_What the task asks:_ Return the line that has "The height and" and all lines below it through the last, exactly as they stand; omit pictures.

_Stored data:_

#####

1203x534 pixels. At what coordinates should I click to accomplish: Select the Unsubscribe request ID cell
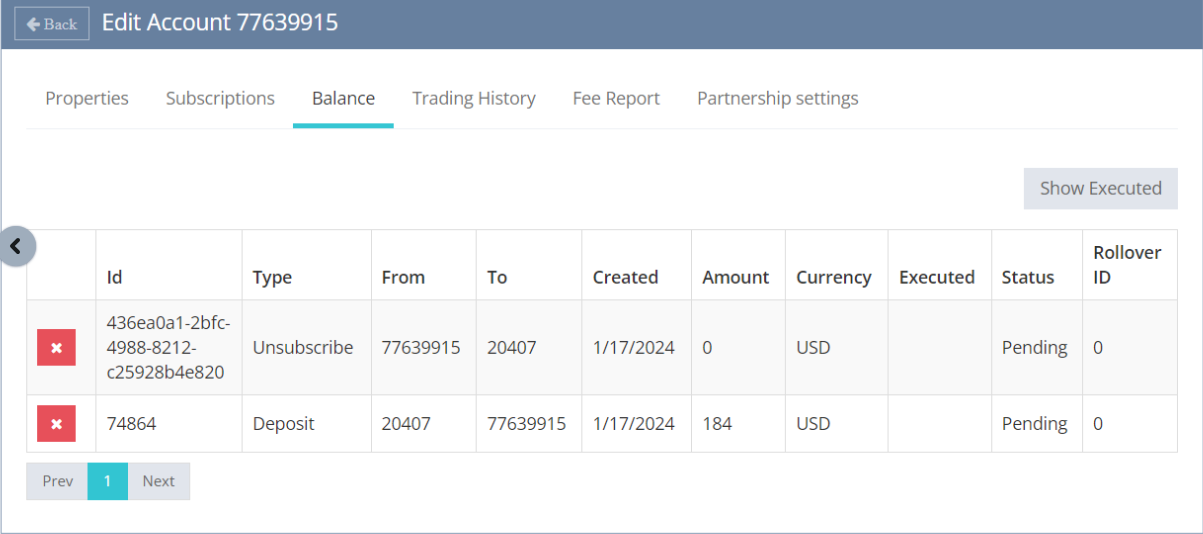[168, 348]
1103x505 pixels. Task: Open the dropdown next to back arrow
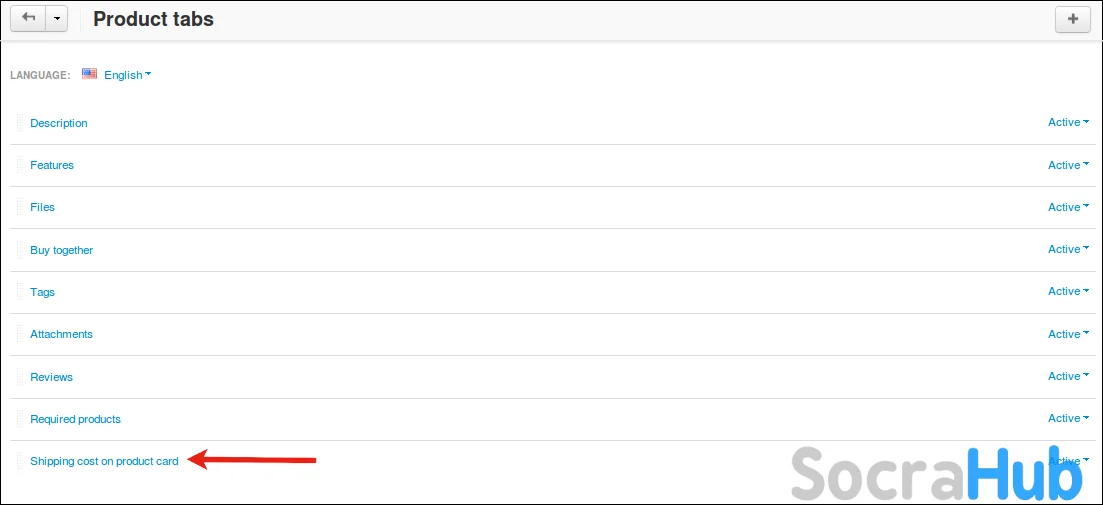57,19
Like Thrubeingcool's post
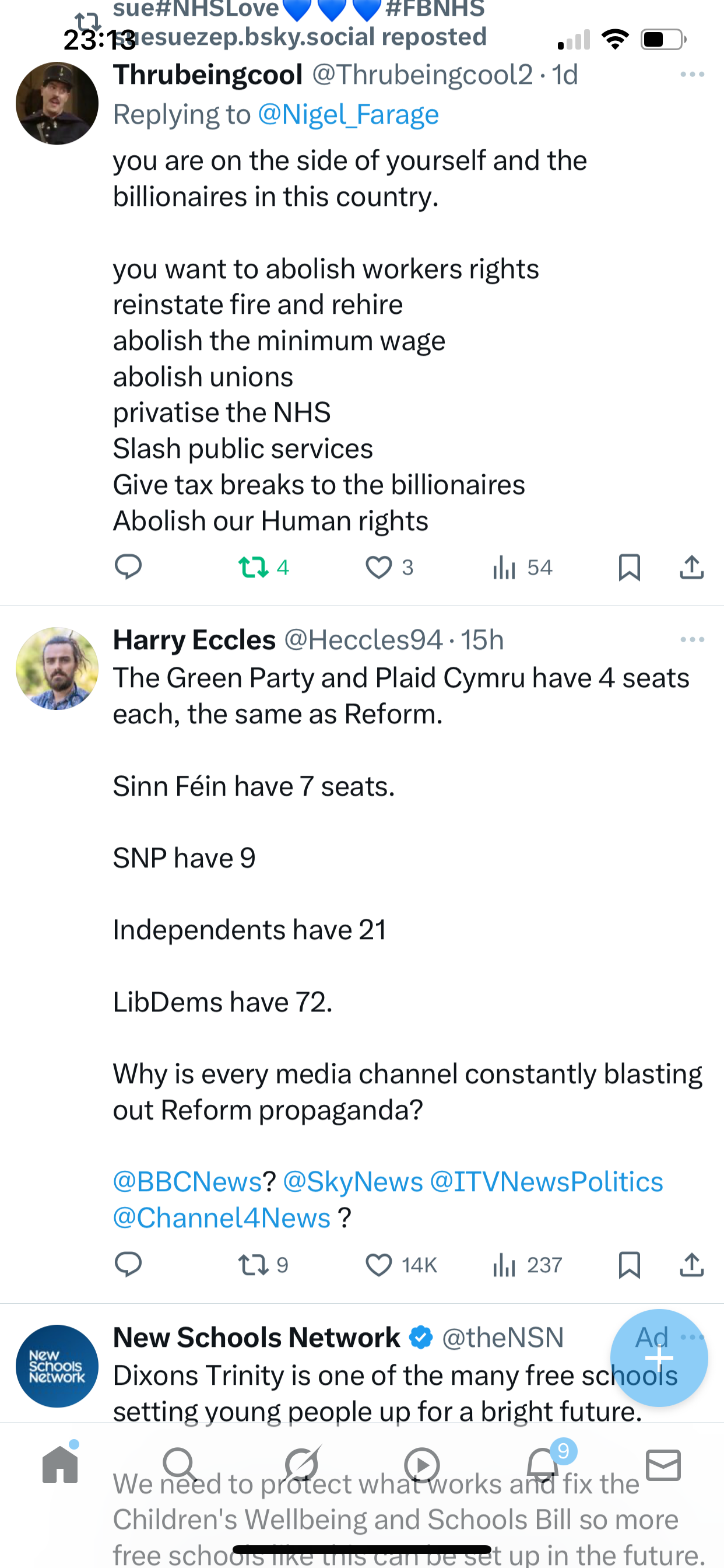 [378, 568]
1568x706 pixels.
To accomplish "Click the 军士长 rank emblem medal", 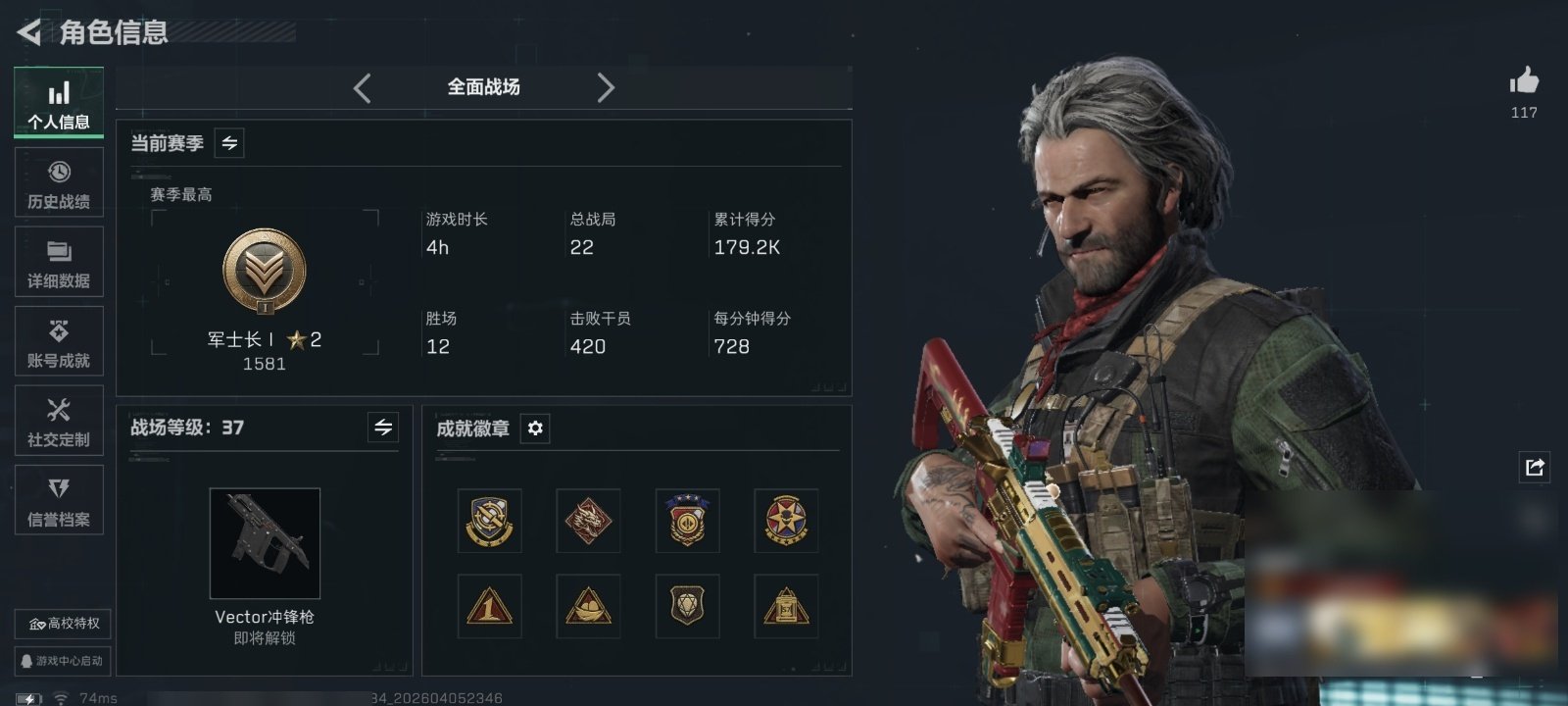I will pyautogui.click(x=265, y=272).
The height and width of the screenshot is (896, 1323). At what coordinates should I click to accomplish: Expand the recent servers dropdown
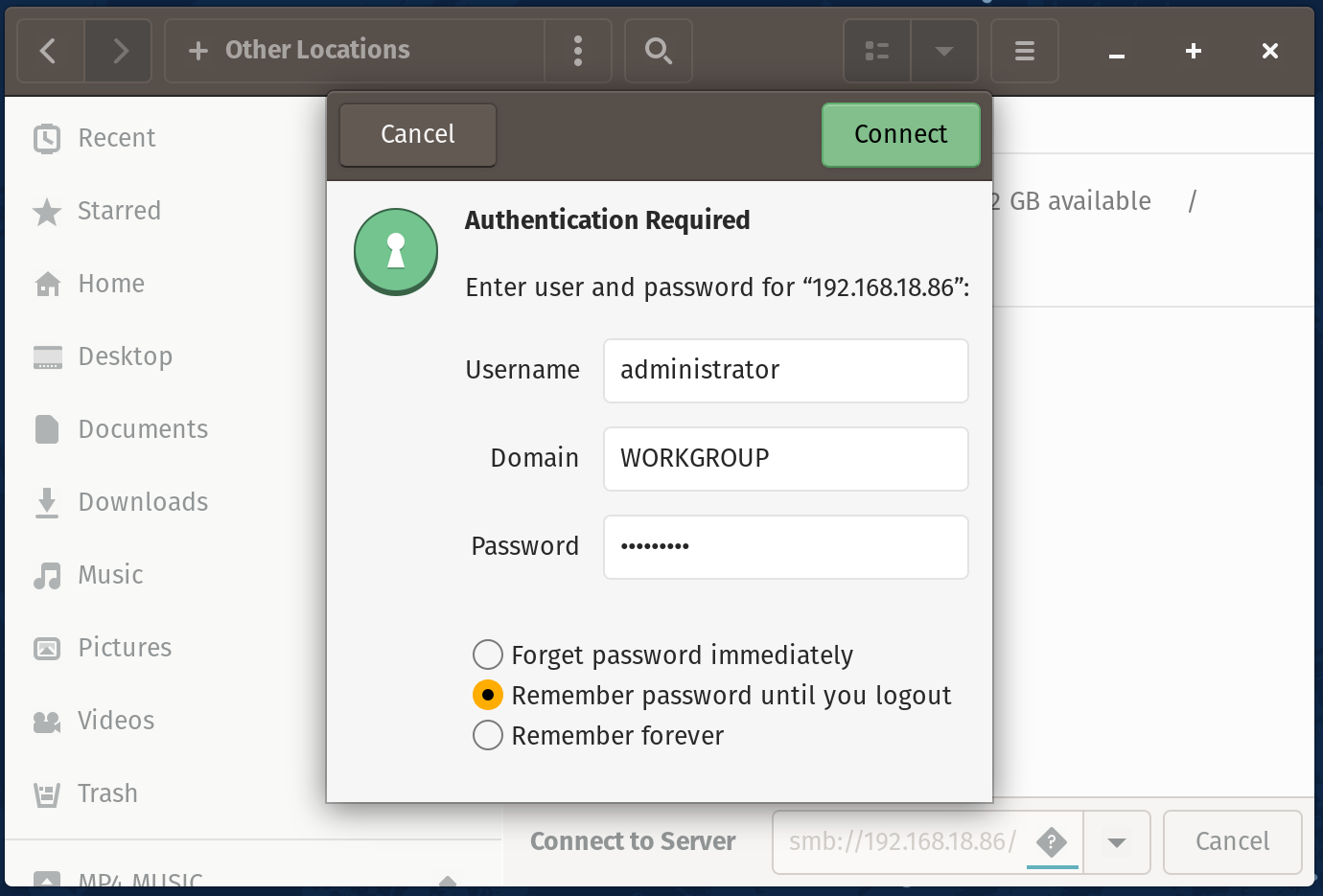pyautogui.click(x=1116, y=842)
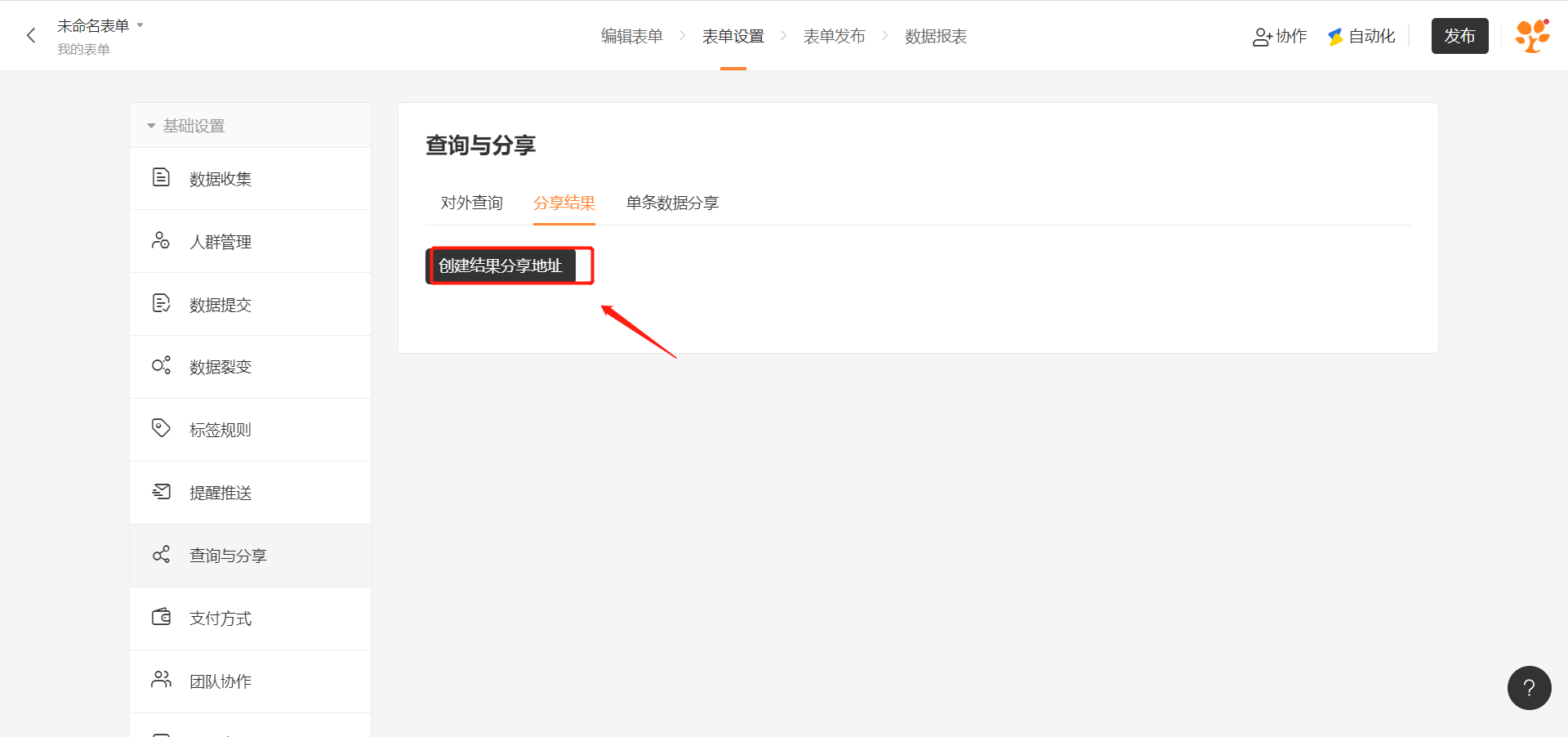Viewport: 1568px width, 737px height.
Task: Switch to 单条数据分享 tab
Action: coord(672,203)
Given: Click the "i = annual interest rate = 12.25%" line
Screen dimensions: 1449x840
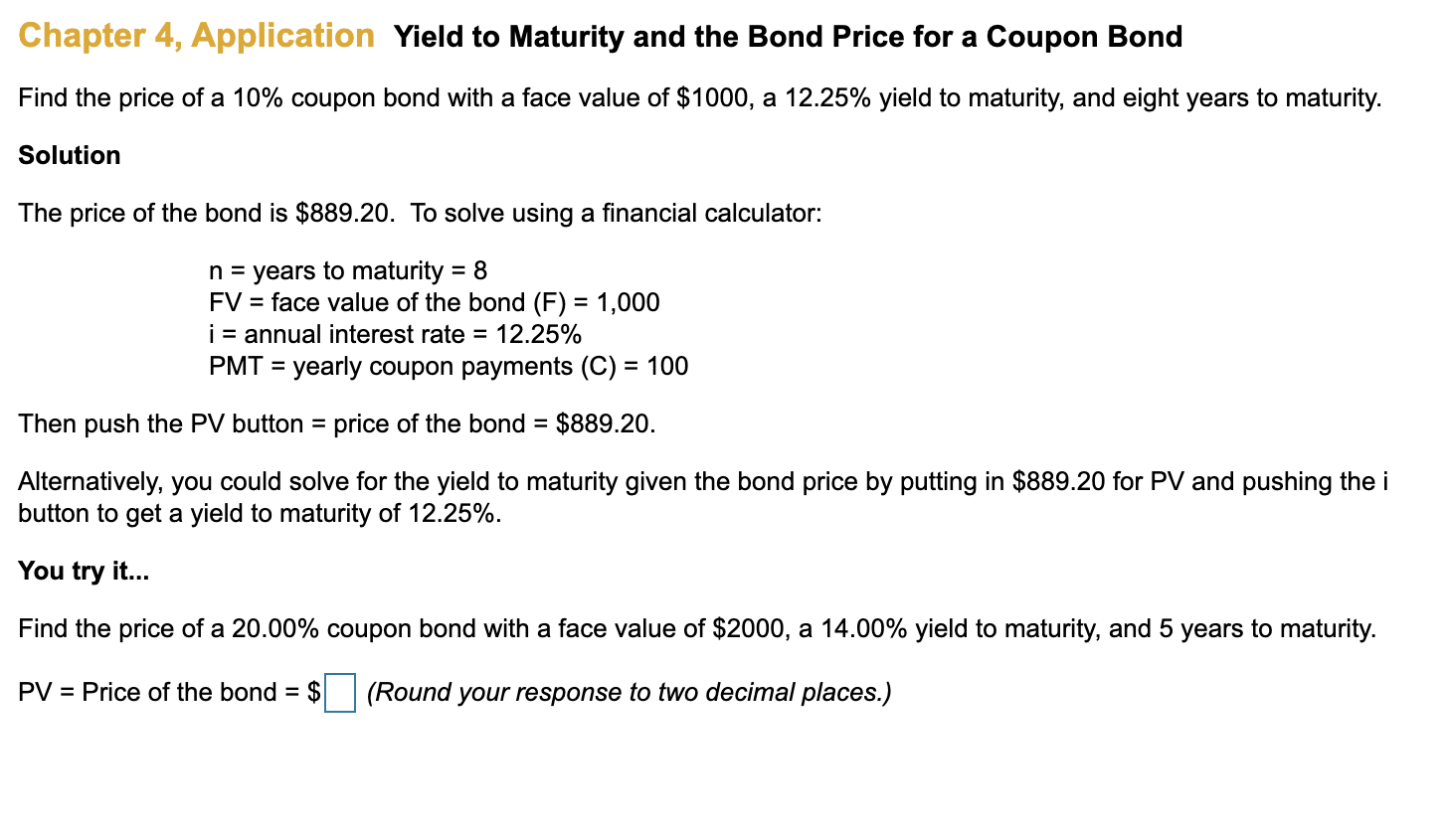Looking at the screenshot, I should [x=395, y=334].
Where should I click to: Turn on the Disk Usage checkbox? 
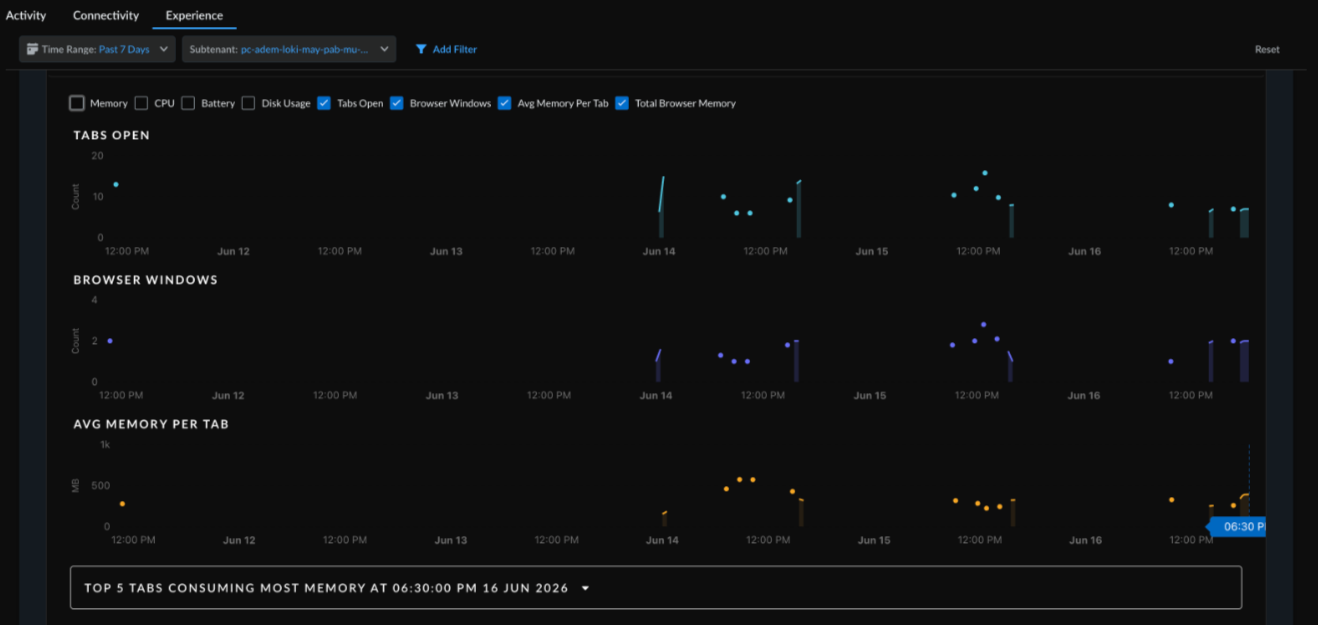pos(248,103)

#####

_Exercise output:_
The height and width of the screenshot is (896, 1323). At what coordinates should I click to accomplish: Expand the recent servers dropdown
pyautogui.click(x=1116, y=842)
Viewport: 1568px width, 737px height.
Task: Switch to 单条数据分享 tab
Action: coord(672,203)
Given: Click the "i = annual interest rate = 12.25%" line
Screen dimensions: 1449x840
Looking at the screenshot, I should [x=395, y=334].
Where should I click to: Turn on the Disk Usage checkbox? 
pos(248,103)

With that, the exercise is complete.